Page 17 of Stars in Halo

Would she ever see or hold them or even kiss them goodnight again?

She had failed in her mission to protect and keep them safe.

‘All it takes to get them back is doing what we ask.’

The still murmur came from behind her.

She whirled around, eyes flashing with defiance. Her eyes fell on a profile cloaked in shadows, their features obscured by the dim light filtering through the spaceport.

The woman’s heart pounded as she struggled to muffle the sobs threatening to unleash from her heaving chest.

‘Is that a promise?’ she demanded, her words laced with bitterness.

The figure stepped closer, their presence exuding an unsettling aura of power and control. A wry smile played on their lips as they spoke, every word dripping with malice. ‘Oh, naam. As we discussed, it’s just a simple task,’ they replied with a cryptic twist to their mouth. ‘Something that only you can accomplish.’

Her mind raced, analysing, trying to find a way out of this clusterfokk. Yet each conclusion she came to was more sinister than the last.

Clenching her jaw, she made a silent, fury-laden promise to herself.

She would do whatever it took to be reunited with her kids and keep them safe again. She would never give up, stop fighting, or quit believing until she held them in her arms again.

Defiance roared through her. She may have fallen short in protecting them this time, but from this point forward, failure was not her portion.

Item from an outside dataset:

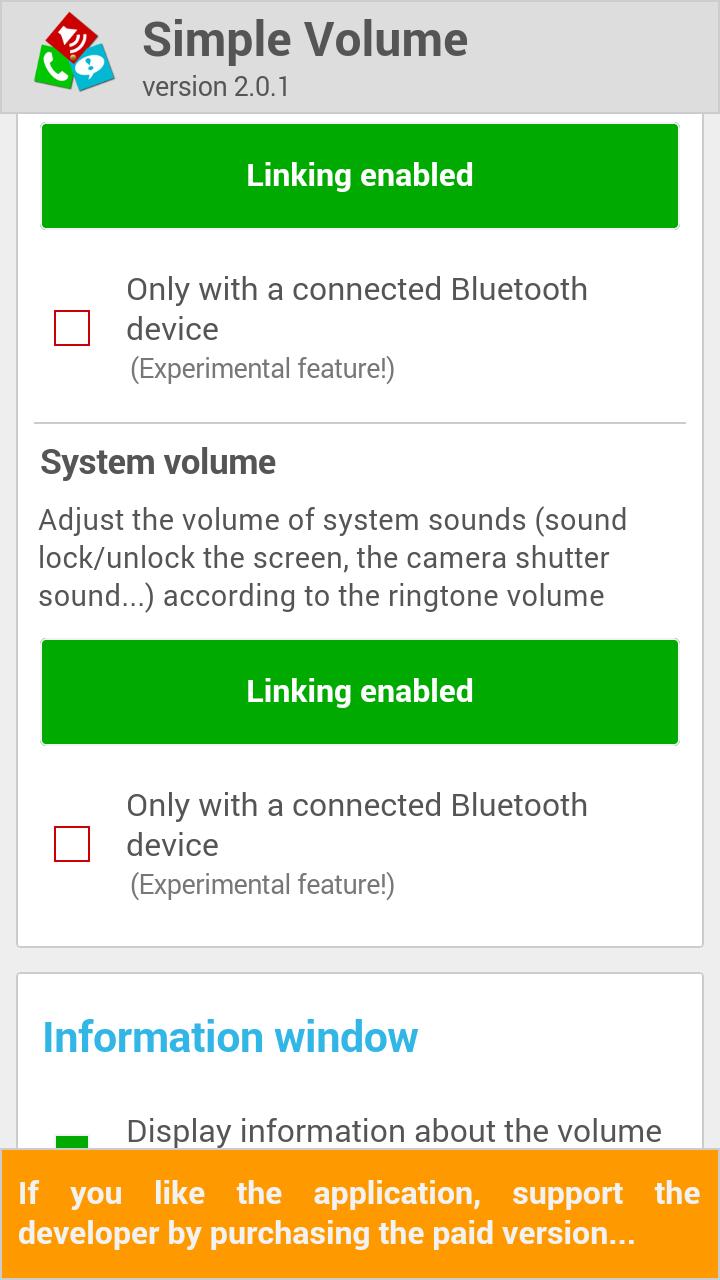
Task: Disable linking via the first Linking enabled button
Action: coord(360,175)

She knifed upright to a sitting position, squared her shoulders and met the figure’s gaze head-on. ‘Tell me again what you need.’

As her captor spoke, a thunderbolt arched through the sky.

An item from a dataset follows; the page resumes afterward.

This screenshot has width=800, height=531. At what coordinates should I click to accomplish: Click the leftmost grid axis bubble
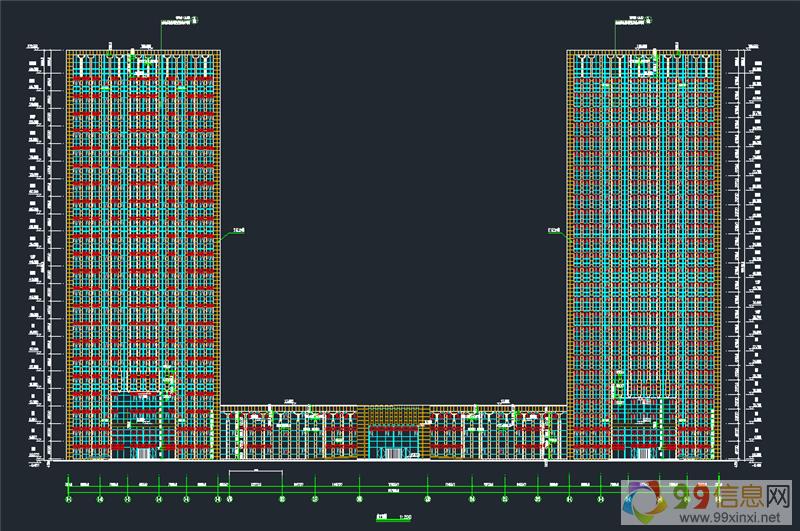(69, 498)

One of hundreds that pierced the heavens each day in this inhospitable world.

The firmament above appeared fractured, with chunks of deep red and fiery orange spliced between the dusky purple clouds.

Jagged cracks and dark voids stretched across the horizon, giving the illusion it could splinter at any moment.

Just like her heart was shattering, one shard, one sliver, at a time.

She woke with a start, tears pouring down her face.

Staring out into the white streaks of hyperspace outside her window.

Heightened Mystique

Xion’s flyer raced to Eden II’s private spaceport, heading for a sleek vessel parked just out of one of its radial berths.

His corvette, the Tachýtita, Tachy for short, was the embodiment of its name.

A rare time-shifting speedster, it was also one of the fastest ships in the galaxy.

With a tachyon drive interwoven into its manifolds.

Mirage had used quantum computing to integrate Xion’s high-velocity noids into the engine. Allowing the ship to time shift one or two minutes back or forward, giving it an advantage in battle and speed.

‘Any more time adjusting than that will upset the time directive. We don’t mess with that,’ the AI had said to the Riders when presenting them with the tech a few months ago.

What Xion revelled in most, however, was how fast she blew into the skies.

He pulled up next to the sleek machine, initiated an air tunnel connection between both vessels and stalked out of his flyer.

He soon leapt up the steel staircase to saunter into the control room. He dropped into a plush pilot’s chair surrounded by a high-end, cutting-edge bridge crowned with a 360-degree plex display.